## PROBLEM SET
1. Decide whether each statement agrees with the report on the killing of the Iranian nuclear expert, answering yes or no and quoting the deciding words: (a) The attackers were on a motorcycle. (b) The man killed was a physics expert. (c) Both countries blamed by Tehran have denied the accusations.
2. Resume the report on the killing of the Iranian nuclear expert after its final sentence.

[[ GIVEN PASSAGE, beginning ]]

Report: Bomb kills Iranian nuclear expert
Two assailants on a motorcycle attached magnetic bombs to the car of an Iranian university professor working at a key nuclear facility, killing him and wounding two people on Wednesday, a semiofficial news agency reported.
The attack in Tehran bore a strong resemblance to earlier killings of scientists working on the Iranian nuclear program. It is certain to reinforce authorities’ claims of widening clandestine operations by Western powers and allies to try to cripple nuclear advancements.
The bomb killed Mostafa Ahmadi Roshan, a chemistry expert and a director of the Natanz uranium enrichment facility in central Iran, the semiofficial Fars news agency reported. Natanz is Iran’s main enrichment site, but officials claimed earlier this week that they are expanding some operations to an underground site south of Tehran with more advanced equipment.
The U.S. and its allies are pressuring Iran to halt uranium enrichment, a key element of the nuclear program that the West suspects is aimed at producing atomic weapons. Uranium enriched to low levels can be used as nuclear fuel but at higher levels, it can be used as material for a nuclear warhead. Iran denies it is trying to make nuclear weapons.
The killing of Roshan was similar to previous assassinations of Iranian nuclear scientists that Tehran has blamed on Israel’s Mossad and the United States. Both countries have denied the accusations.

[[ GIVEN PASSAGE, end ]]
[[ EXTRACTED DATA, beginning ]]

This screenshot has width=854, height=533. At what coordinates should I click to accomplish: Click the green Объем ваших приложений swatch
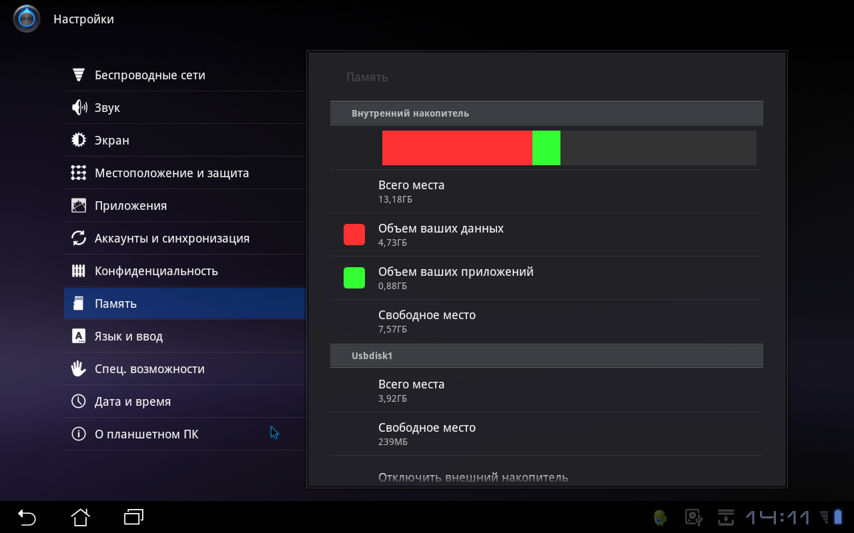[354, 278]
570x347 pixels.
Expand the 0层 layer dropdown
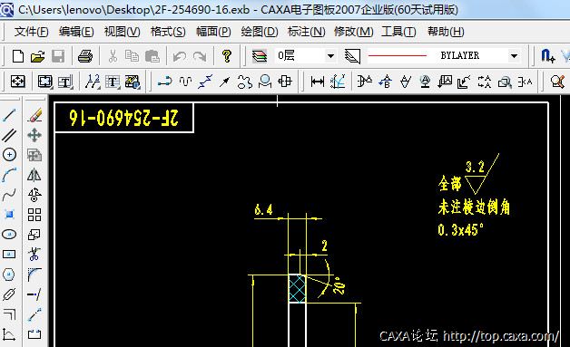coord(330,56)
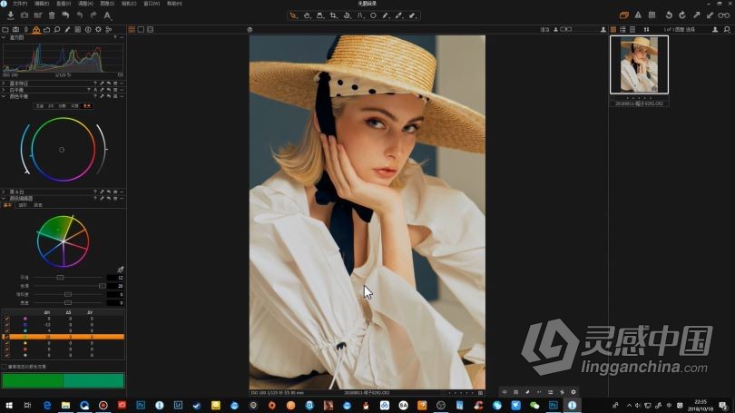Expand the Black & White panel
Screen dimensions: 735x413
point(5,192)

[[ EXTRACTED DATA, end ]]
[[ EXTRACTED DATA, beginning ]]

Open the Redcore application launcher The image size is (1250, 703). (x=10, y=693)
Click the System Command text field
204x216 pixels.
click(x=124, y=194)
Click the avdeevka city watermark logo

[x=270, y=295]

[[ EXTRACTED DATA, end ]]
[[ EXTRACTED DATA, beginning ]]

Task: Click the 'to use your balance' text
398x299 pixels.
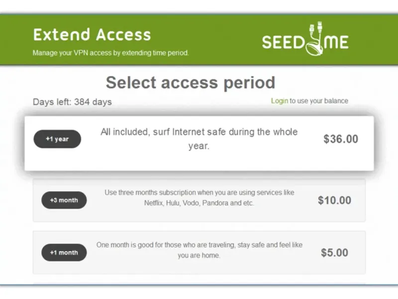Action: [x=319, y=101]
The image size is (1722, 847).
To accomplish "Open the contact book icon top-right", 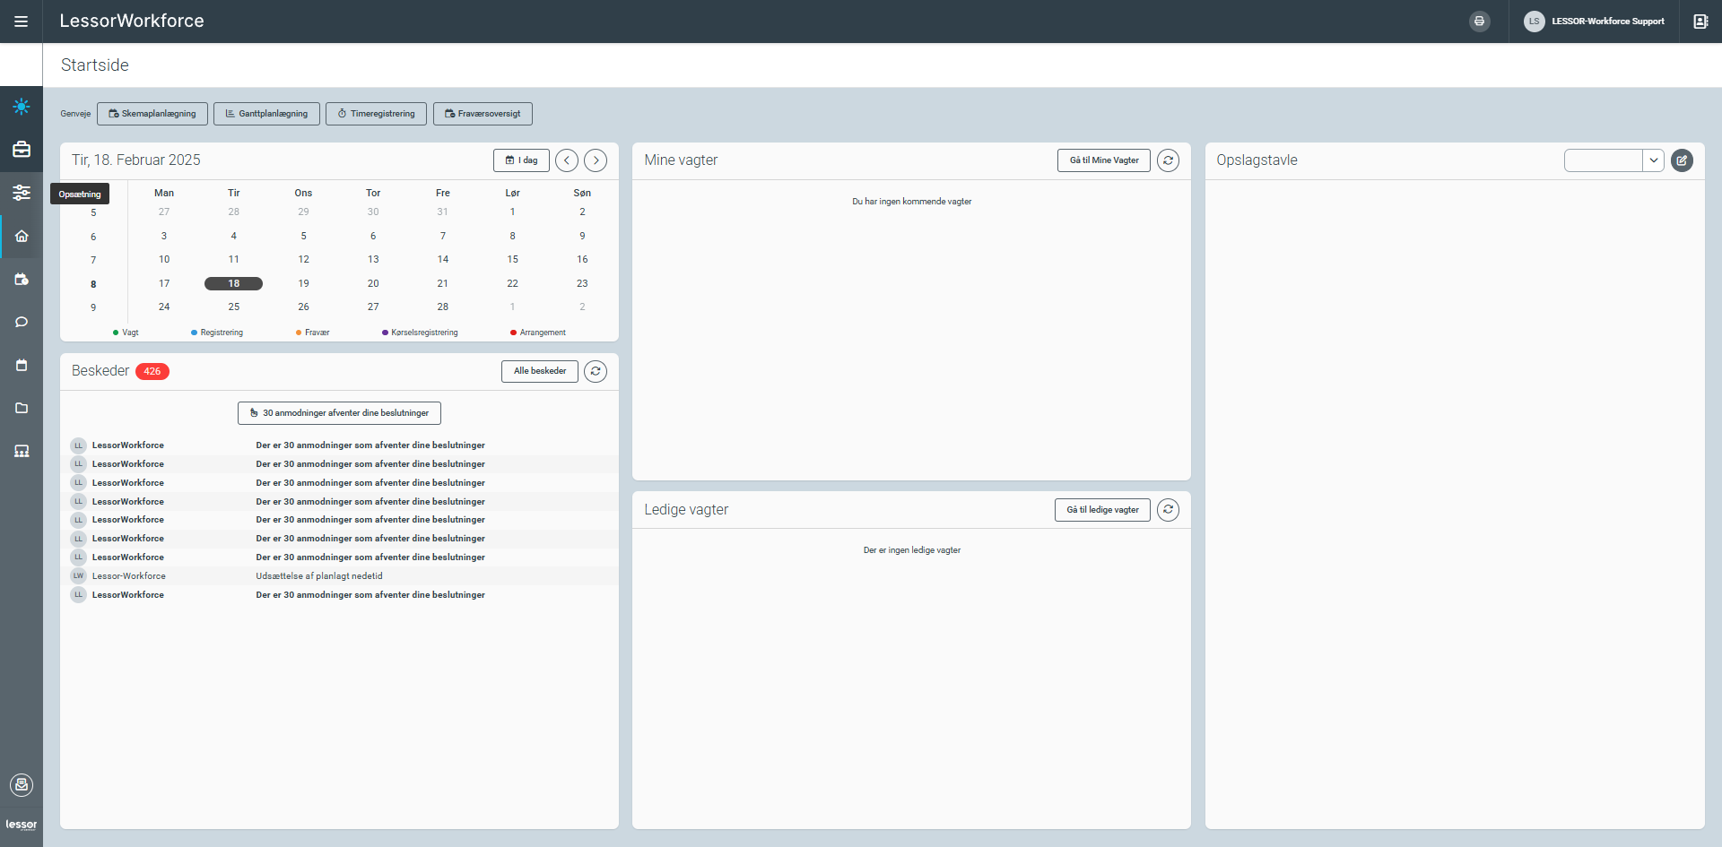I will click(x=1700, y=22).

[[ EXTRACTED DATA, end ]]

## SET OF ANSWERS
1.
(a) Yes: "Two assailants on a motorcycle attached magnetic bombs to the car of an Iranian university professor"
(b) No: "a chemistry expert and a director of the Natanz uranium enrichment facility"
(c) Yes: "Both countries have denied the accusations."

2.
But Israeli officials have hinted about covert campaigns against Iran without directly admitting involvement.
On Tuesday, Israeli military chief Lt. Gen Benny Gantz was quoted as telling a parliamentary panel that 2012 would be a “critical year” for Iran — in part because of “things that happen to it unnaturally.”
Safar Ali Baratloo, a senior security official, was quoted by Fars as saying the attack was the work of Israelis.
“The magnetic bomb is of the same types already used to assassinate our scientists,” he said. “The terrorist attack is a conspiracy to undermine the (March 2) parliamentary elections.”
Roshan, 32, was inside the Iranian-assembled Peugeot 405 car together with two others when the bomb exploded near Gol Nabi Street in north Tehran, Fars reported.
Fars described the explosion as a “terrorist attack” targeting Roshan, a graduate of the prestigious Sharif University of Technology in Tehran.